Il lavoro agile, seppur realizzato in contesti organizzativi non preparati e con infrastrutture tecnologiche spesso inadeguate, è stata un’esperienza positiva. Il 55% dei lavoratori esprime un giudizio positivo sull’esperienza complessiva di lavoro da remoto, ma su alcune specifiche questioni le valutazioni sembrano evidenziare criticità: quasi il 64% ritiene che il lavoro da remoto generi isolamento e circa il 60% che non aiuti nei rapporti con i colleghi; in più, per oltre il 60% risulta problematico l’aumento dei costi delle utenze domestiche. Al contrario è decisamente positiva la valutazione sulla libertà di organizzare il lavoro e gestire gli impegni familiari. Oggi la metà delle professioni qualificate può erogare oltre il 50% della prestazione da remoto a fronte di un decimo delle professioni non qualificate. Questa segmentazione è frutto della natura della prestazione e di una cultura organizzativa che deve essere aggiornata alla luce dell’esperienza del lavoro agile.

Ha detto ancora Fadda:  “Occorre un quadro di regole-base e poi flessibilità per definire attraverso la contrattazione le modalità che meglio garantiscono la produttività delle aziende e il benessere dei lavoratori”.

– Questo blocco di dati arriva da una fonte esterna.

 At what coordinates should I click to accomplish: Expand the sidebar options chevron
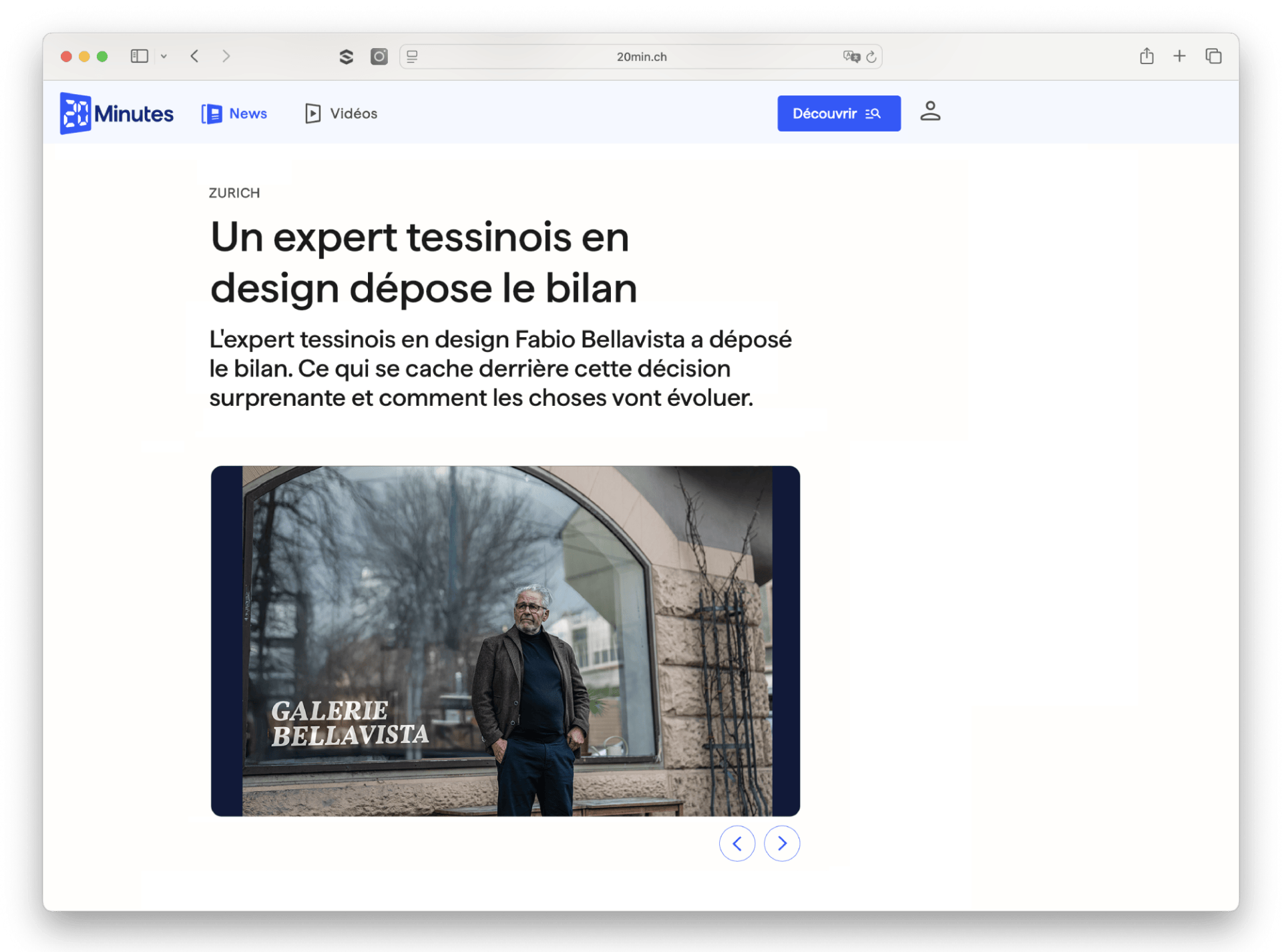pyautogui.click(x=164, y=56)
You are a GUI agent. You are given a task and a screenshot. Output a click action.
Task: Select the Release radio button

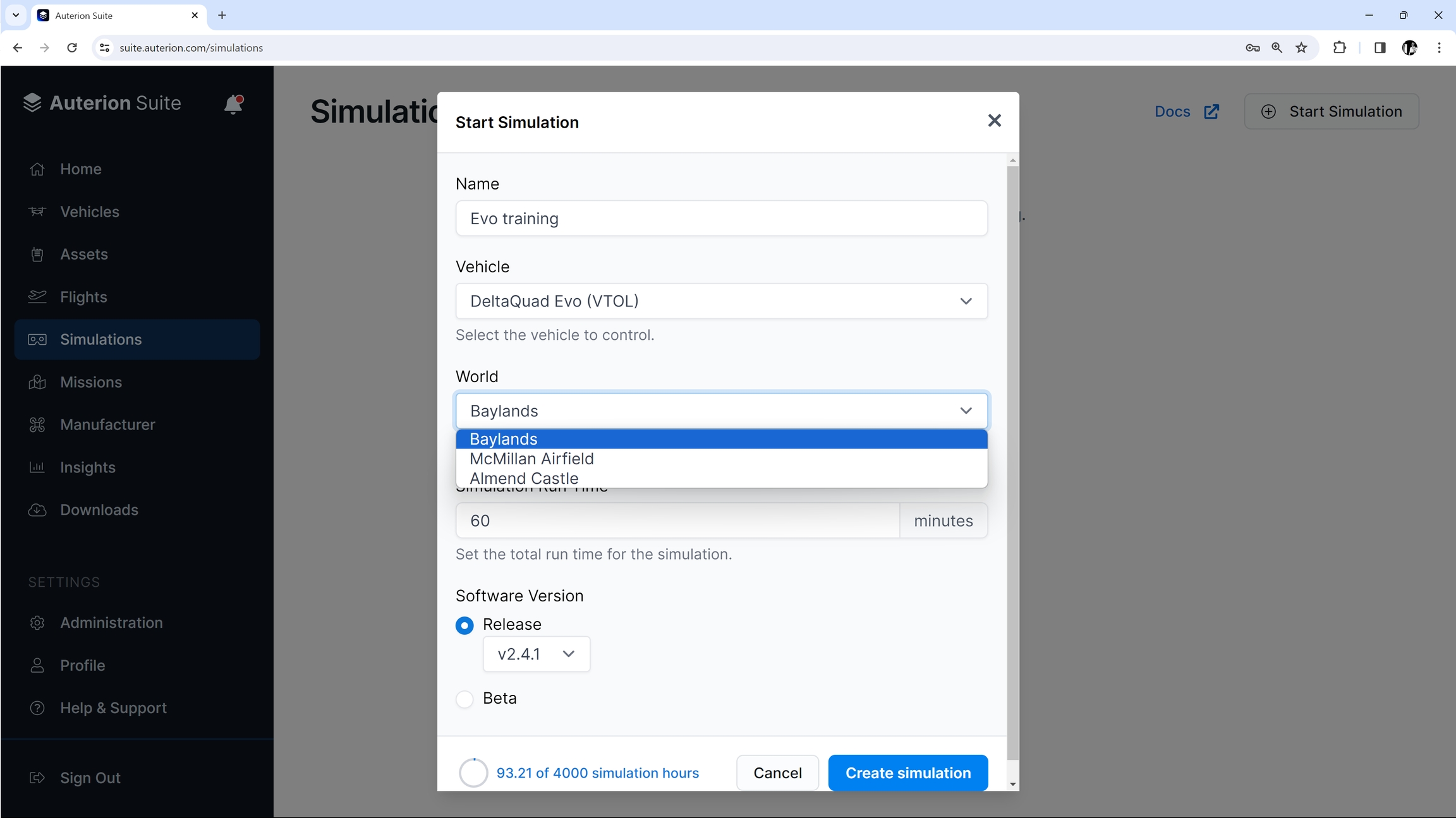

Qualora il lavoro agile entrasse a regime, si aprirebbero nuove prospettive sul futuro delle città e dei territori. Dallo studio emerge, infatti, che oltre 1/3 degli occupati si sposterebbe in un piccolo centro; 4 persone su 10 invece si trasferirebbero in un luogo isolato a contatto con la natura. Inoltre, pur di lavorare da remoto 1 lavoratore su 5 accetterebbe una eventuale penalizzazione nella retribuzione, segno che un ipotetico miglioramento nella qualità della vita presenta un valore aldilà di quello economico.